Corephotonics, based in Tel aviv, is taking Apple to task, arguing that the new iPhone 7 Plus and iPhone 8 Plus is kitted with a state-of-the art-camera designed by the company, which was founded in 2012.

The new lawsuit, filed on Monday, comes as Apple dusts itself off from a protracted legal feud with Samsung. In that dispute, Apple emerged victorious and was awarded $120 million by the Supreme Court.

According to the Israeli company, the new iPhone cameras comprise technology whose use is in violation of four of Corephotonics’ patents.

According to the complaints leveled against Apple, Corephotonics made contact with the mammoth tech company “as one of its first acts as a company” to discuss details of how the two could work together in a “strategic partnership.”

While correspondence was ongoing, the Israeli company claims, license agreements that would have legally permitted Apple to incorporate the dual lens technology under question into its latest models were never hammered out and fully agreed upon.

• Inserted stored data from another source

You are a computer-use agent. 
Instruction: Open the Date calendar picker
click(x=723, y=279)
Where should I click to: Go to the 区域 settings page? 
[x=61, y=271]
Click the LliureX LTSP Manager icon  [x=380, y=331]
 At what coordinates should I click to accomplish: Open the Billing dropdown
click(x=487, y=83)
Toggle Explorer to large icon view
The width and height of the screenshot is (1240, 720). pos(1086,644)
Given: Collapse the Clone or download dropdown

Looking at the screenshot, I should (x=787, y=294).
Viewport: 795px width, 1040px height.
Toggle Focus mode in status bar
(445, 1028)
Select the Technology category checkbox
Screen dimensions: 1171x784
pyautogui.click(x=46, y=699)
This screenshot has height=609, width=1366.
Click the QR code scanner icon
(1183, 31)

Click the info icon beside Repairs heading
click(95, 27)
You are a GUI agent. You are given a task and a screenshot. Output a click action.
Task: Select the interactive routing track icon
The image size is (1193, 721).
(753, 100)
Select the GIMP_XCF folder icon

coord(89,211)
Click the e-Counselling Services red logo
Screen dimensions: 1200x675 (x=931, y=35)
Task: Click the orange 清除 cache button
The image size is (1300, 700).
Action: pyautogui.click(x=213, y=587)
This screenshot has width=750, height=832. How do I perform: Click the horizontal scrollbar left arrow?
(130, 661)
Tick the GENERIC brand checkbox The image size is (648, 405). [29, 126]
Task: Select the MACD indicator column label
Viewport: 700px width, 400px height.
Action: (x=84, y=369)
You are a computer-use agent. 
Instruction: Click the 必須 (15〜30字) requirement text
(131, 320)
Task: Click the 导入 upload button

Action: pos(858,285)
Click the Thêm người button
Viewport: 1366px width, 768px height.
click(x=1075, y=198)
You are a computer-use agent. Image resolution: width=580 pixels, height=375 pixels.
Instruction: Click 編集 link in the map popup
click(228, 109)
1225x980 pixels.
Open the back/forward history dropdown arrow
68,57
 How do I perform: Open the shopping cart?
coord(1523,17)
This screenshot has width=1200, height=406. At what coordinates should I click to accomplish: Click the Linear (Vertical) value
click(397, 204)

The lawsuit also details how Apple used its prominent status as leverage to intimidate Corephotonics founder Dr. David Mendlovic and dissuade him from pursuing a lawsuit, dismissing the patents on his technology and reminding him that fighting any transgressions by Apple would drain the Israeli company of time and millions of dollars.

“Apple’s lead negotiator expressed contempt for Corephotonics’ patents, telling Dr. Mendlovic and others that even if Apple infringed, it would take years and millions of dollars in litigation before Apple might have to pay something,” the claim alleges.

According to the website MacRumors, the patents in question, filed between 2013 and 2016, involve “dual-lens camera technologies appropriate for smartphones, including optical zoom and a mini telephoto lens assembly.”

Corephotonics, the site continues, “alleges that the two iPhone models copy its patented telephoto lens design, optical zoom method, and a method for intelligently fusing images from the wide-angle and telephoto lenses to improve image quality.”